SB 9.18.32
dharmaṁ cāvekṣya dharmavit
smarañ chukra-vacaḥ kāle
diṣṭam evābhyapadyata
El rey Yayāti era plenamente consciente de su deber como kṣatriya. Un kṣatriya no puede rechazar a una mujer que desee relacionarse con él. Se trata de un principio religioso. Por esa razón, Dharmarāja, Yudhiṣṭira, al ver la infelicidad de Arjuna a su regreso de Dvārakā, le preguntó si acaso había rechazado a una mujer que le había pedido un hijo. Mahārāja Yayāti, aunque recordaba la advertencia de Śukrācārya, no pudo decir que no a Śarmiṣṭhā. Pensó que lo más correcto era darle un hijo, de modo que tuvo relaciones sexuales con ella después del período menstrual.

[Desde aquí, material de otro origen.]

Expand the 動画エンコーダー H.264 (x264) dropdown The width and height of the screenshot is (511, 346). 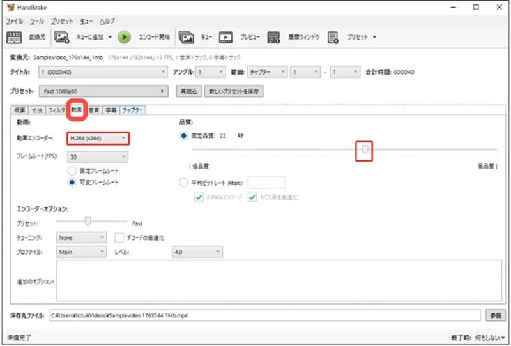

Ese tipo de disfrute sexual no es contrario a los principios religiosos. Como se afirma en la Bhagavad-gītā (7.11): dharmāviruddho bhūteṣu kāmo 'smi: La vida sexual que no es contraria a los principios religiosos cuenta con la aprobación de Kṛṣṇa. Puesto que Śarmiṣṭhā, que era hija de un rey, había pedido un hijo a Yayāti, su unión no era un acto de lujuria sino un acto de religión.